President Bush will be hosting Chinese President Hu Jintao this week. The convocation will take place in Washington, not as is the president's penchant for high-level diplomacy at Bush's ranch in Crawford.
That's good news. In a rustic environment, Bush has a tendency to make diplomacy so personal as to obscure some very important matters of state. It was at the ranch that Bush got to know the "heart and soul" of his pal Vladimir Putin, that is, the former KBG official who now presides over the decline of democratic institutions in Russia.
And it was in Crawford that Bush took a stroll through the wildflowers with then-Crown Prince Abdullah of Saudi Arabia, while some of his countrymen and members of the Saudi royal family continued their financial support of international terrorism and the jihadists targeting American troops in Iraq.
Before the president becomes enamored of China's spectacular economic progress and makes the mistake of praising Hu's supposedly enlightened leadership, let me suggest a preparatory reading list.
He can begin with the White House's own 2006 National Security Strategy for the United States. There, in the first paragraph, he'll read:
"It is the policy of the United States to seek and support democratic movements and institutions in every nation and culture, with the ultimate goal of ending tyranny in our world. In the world today, the fundamental character of regimes matters as much as the distribution of power among them.
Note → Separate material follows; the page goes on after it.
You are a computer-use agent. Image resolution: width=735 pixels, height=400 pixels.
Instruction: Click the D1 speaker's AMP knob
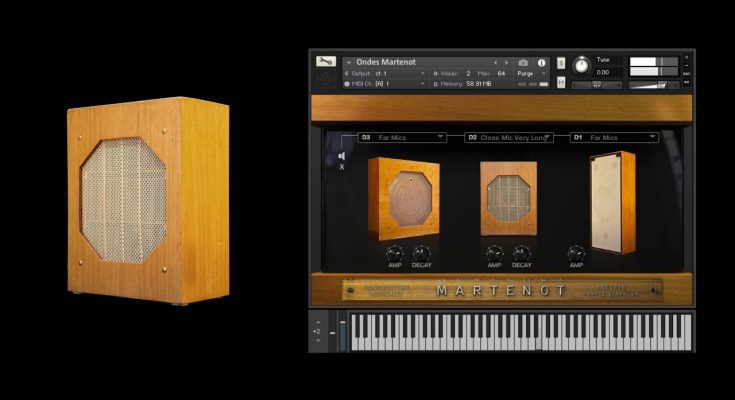pos(575,253)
The goal of our statecraft is to help create a world of democratic, well-governed states that can meet the needs of their citizens and conduct themselves responsibly in the international system."
The document praises China's progress down the road of reform, but cautions against "old ways of thinking and acting." One example it cites is China's continuing military expansion.
Bush might read the Pentagon's recently released Quadrennial Defense Review, which singles out China as the country with the greatest potential to compete militarily with the United States for some more details.
The only thing growing faster than the economy in China, says the QDR, is the military budget. Annual military expenditures have increased 10 percent per year since 1996. The QDR expresses concern about China's "lack of transparency" in its strategic objectives and its aggressive military posture toward Taiwan.
The White House strategy paper also criticizes China for supporting resource-rich countries without regard for misrule at home or misbehavior abroad. It doesn't elaborate this point, but Bush can turn to a report from Human Rights Watch that does.
China, in recent years, has become increasingly protective of the genocidal Sudanese government, obstructing efforts at the United Nations to establish sanctions against it or mount a meaningful international response to the humanitarian crisis in Darfur. China's solicitousness for the butchers in Khartoum is based on valuable oil concessions to the China National Petroleum Co. and a lucrative arms trade.
A final bit of preparatory reading can come from the State Department's 2005 International Religious Freedom Report. It describes the Chinese govern- ment's respect for freedom of religion and freedom of conscience as poor. Communist Party doctrine maintains that party membership and religious belief are incompatible. Individuals who attempt to practice religion beyond the scope of government control are subject to intimidation, harassment and imprisonment.
Despite liberal economic reforms, the character of the Chinese government remains fundamentally anti-democratic at home, menacingly antagonistic to freedom in Taiwan and immorally supportive of some of the world's most violent regimes.
None of this means that China, which now boasts the world's fourth largest economy, isn't an important economic partner of the United States or that its leaders can't play a constructive role on the world stage. But Bush and the American people should have a very clear perception of what kind of partner it has and the guiding principles of its leaders.